Der Ukraine-Krieg verschärfte die Lage noch. Die Futtermittel – viel davon kam aus dem von der russischen Armee angegriffenen Land – sind mindestens 40 Prozent teurer geworden. Die elektrische Energie für Ställe und Maschinen kostet vier- bis fünfmal so viel, Diesel das Doppelte wie vor einem Jahr.

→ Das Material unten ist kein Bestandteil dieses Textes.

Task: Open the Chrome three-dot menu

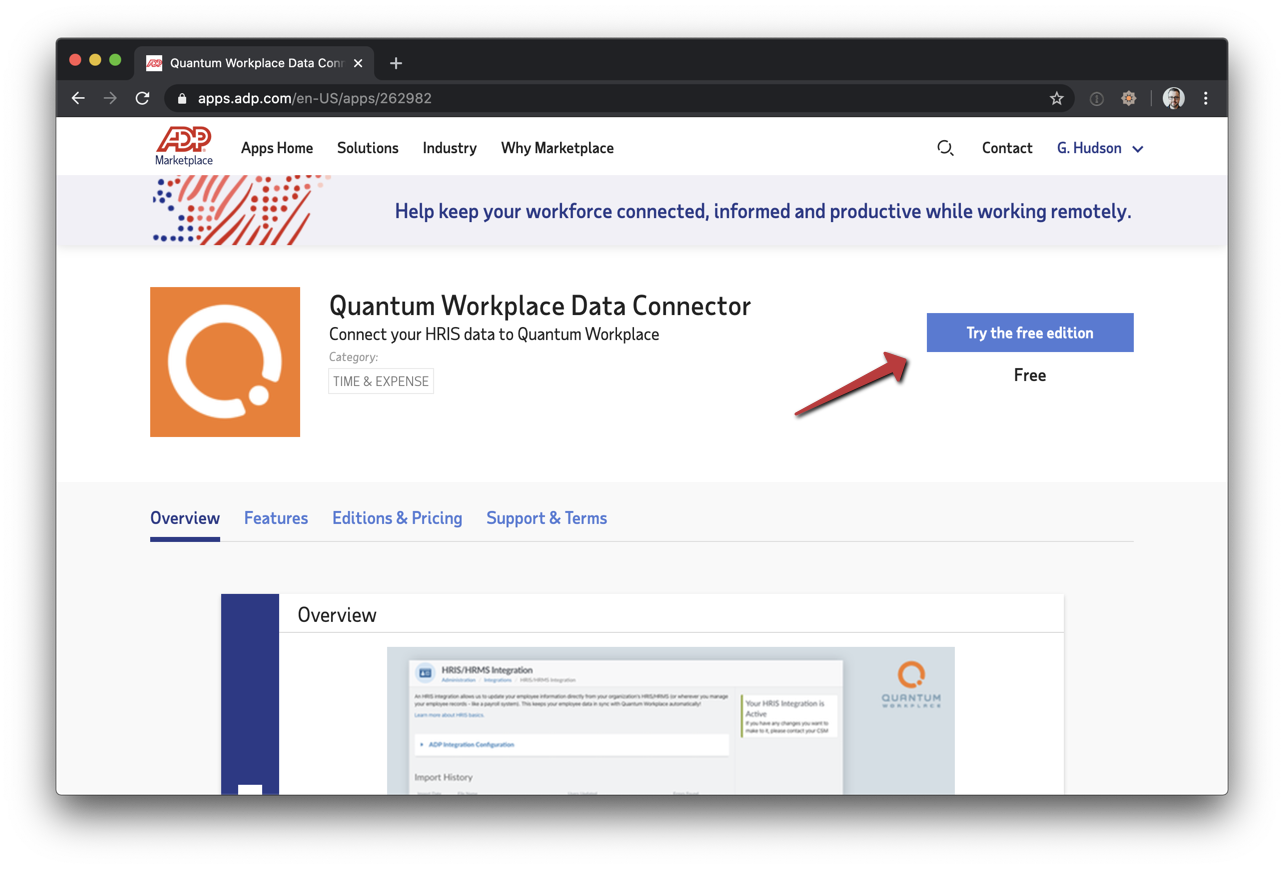Action: [x=1206, y=98]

Durch die Rekordtemperaturen in Spanien laufen die Kühlanlagen für die Milch auf Hochtouren. Der Stromverbrauch stieg. Im Rekordsommer 2022 regnete es kaum, der Anbau von Futtermitteln in Spanien ging zurück. Viele Kühe geben dank des Stresses durch die Hitze drastisch weniger Milch als bisher.

Hinzu kommen die schlechten Marktpreise für die Milch. Wer Glück hat, verkauft für 55 Cent, viele darunter. Die großen Handelsketten drücken den Preis, wie sie nur können. Zwar gibt es neuerdings ein Gesetz, dass Abnahmepreise unter dem Gestehungspreis verbieten, doch kontrolliert wird kaum, so die Beschwerden der Landwirtschaftsverbände. "Ein Kilogramm Trockenfutter ist teurer als ein Liter Milch", sagt Martín.

Schon im vergangenen Jahr mussten hunderte Betriebe schließen.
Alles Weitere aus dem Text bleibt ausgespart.